Hornacida de San José en Hospital viejo de Almedina |
Tiempos de la II República abril de 1931 a febrero de 1037. En Torrox (Málaga)
La Iglesia, y todo
cuanto ella había representado, estaban en el punto de mira. No es de extrañar
por lo tanto que, en aquellos primeros momentos, el miliciano José Lahoz Aguilar (Presidente del Comité Permanente de Enlace) se
liara, desde la Plaza, a tiros con la veleta de la Iglesia, a la que le voló un
trozo, hasta que vino su hermano una que le echó una bronca terrible mientras
le decía que si estaba chalao 1 hacer aquella demostración de poder
innecesaria. No lo pasó mucho mejor el San José entronizado en una hornacina de
la fachada del Hospital Viejo, en la Almedina, que por ser de piedra sólo
sufrió rasguños superficiales como consecuencia de los disparos.
Una multitud iracunda
descerrajó la puerta de la casa donde vivía el párroco don Manuel Ballesteros
Jiménez, que había marchado a mediados de julio con el pretexto de hacer
ejercicios espirituales, pues era conocedor de
que tampoco contaba con el aprecio de demasiados feligreses. Y arrojaron por
el balcón la mayor parte de los muebles que encontraron en su piso, con los que
formaron una enorme pira. Parecía como si tratasen de desahogar con la inocente
madera la rabia que habían ido almacenando contra el cura, contra los curas,
contra todos los curas, durante tanto tiempo.
※ ※ ※
-- Enunciado 1 --
Devuelva de manera literal el pasaje del fragmento sobre Torrox que comienza en las palabras "Una multitud iracunda" y concluye tras "durante tanto tiempo.".
-- Enunciado 2 --
Según el fragmento sobre Torrox, ¿con qué pretexto se había marchado a mediados de julio el párroco don Manuel Ballesteros Jiménez?
-- Enunciado 3 --
Enumere todos los objetos que, según el fragmento sobre Torrox, recibieron disparos o fueron forzados o arrojados.
※ ※ ※
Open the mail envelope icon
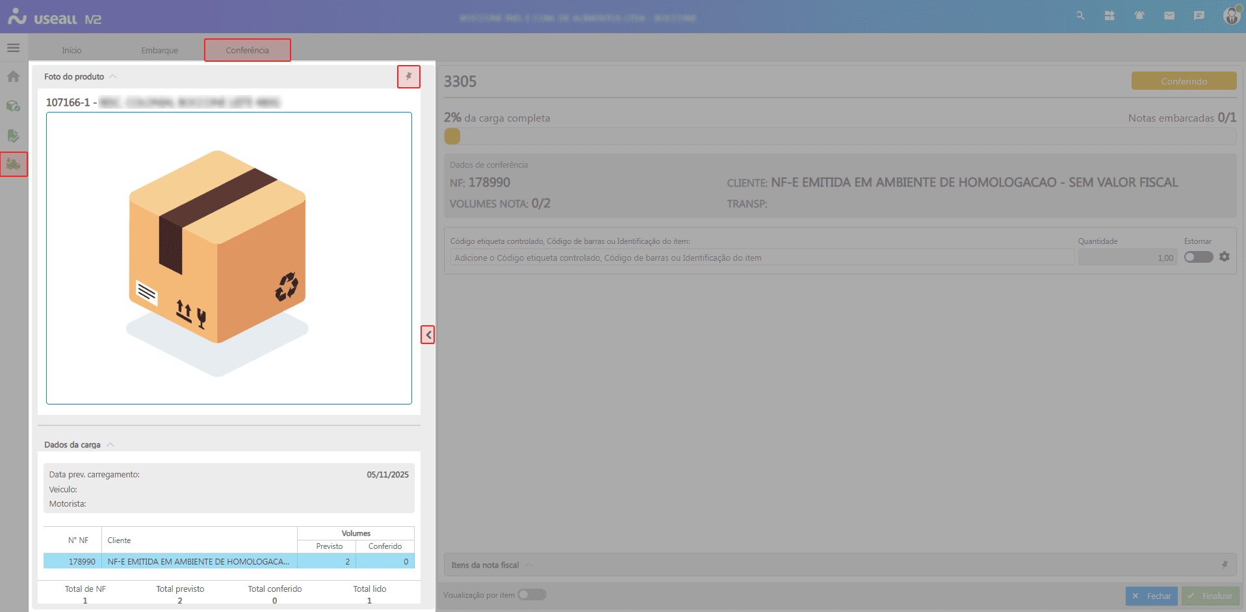The image size is (1246, 612). tap(1169, 16)
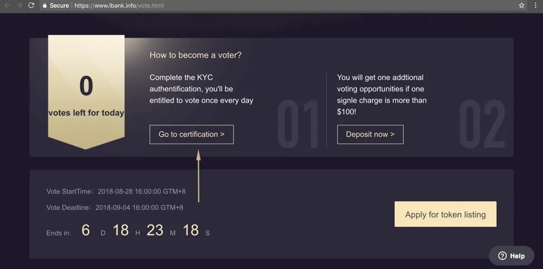Image resolution: width=543 pixels, height=269 pixels.
Task: Click the Go to certification button
Action: 192,134
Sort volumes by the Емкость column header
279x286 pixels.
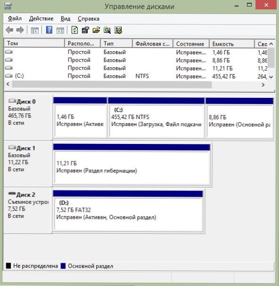[x=232, y=44]
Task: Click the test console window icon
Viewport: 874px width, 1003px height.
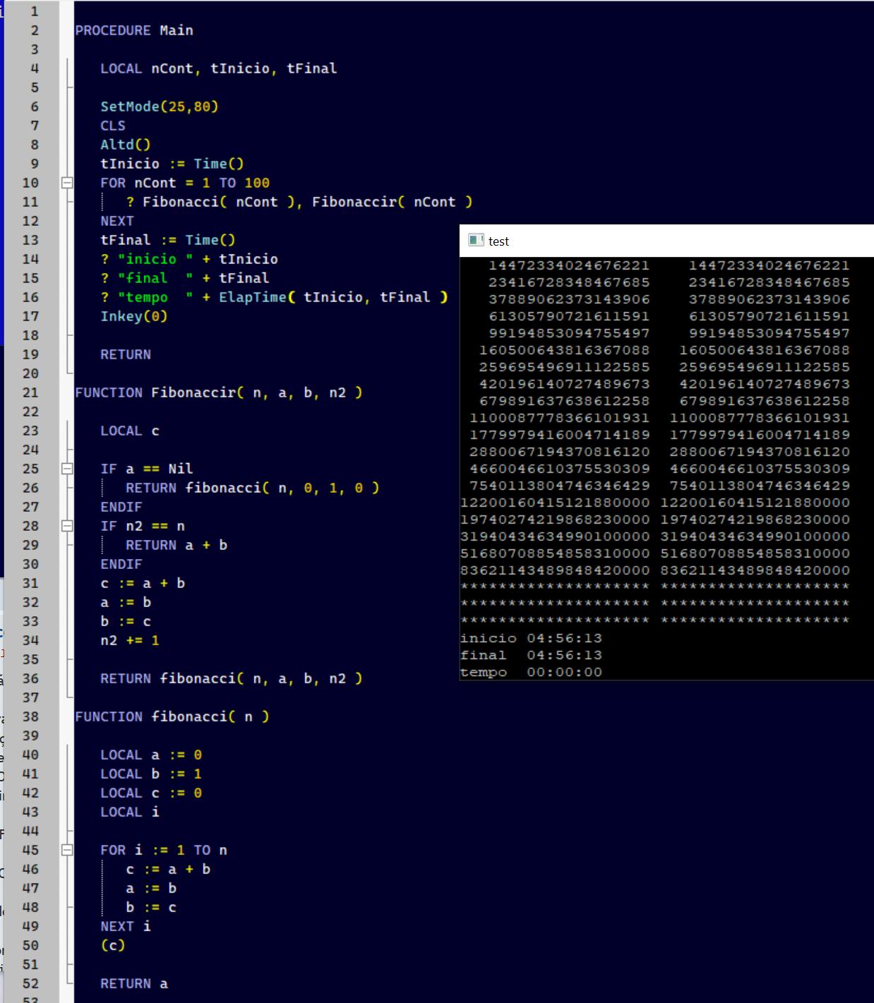Action: 476,241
※ ※ ※
-- Resultado 1 --
Una multitud iracunda
descerrajó la puerta de la casa donde vivía el párroco don Manuel Ballesteros
Jiménez, que había marchado a mediados de julio con el pretexto de hacer
ejercicios espirituales, pues era conocedor de
que tampoco contaba con el aprecio de demasiados feligreses. Y arrojaron por
el balcón la mayor parte de los muebles que encontraron en su piso, con los que
formaron una enorme pira. Parecía como si tratasen de desahogar con la inocente
madera la rabia que habían ido almacenando contra el cura, contra los curas,
contra todos los curas, durante tanto tiempo.

-- Resultado 2 --
Con el pretexto de hacer ejercicios espirituales.

-- Resultado 3 --
- La veleta de la Iglesia
- El San José de la hornacina del Hospital Viejo
- La puerta de la casa del párroco
- Los muebles de su piso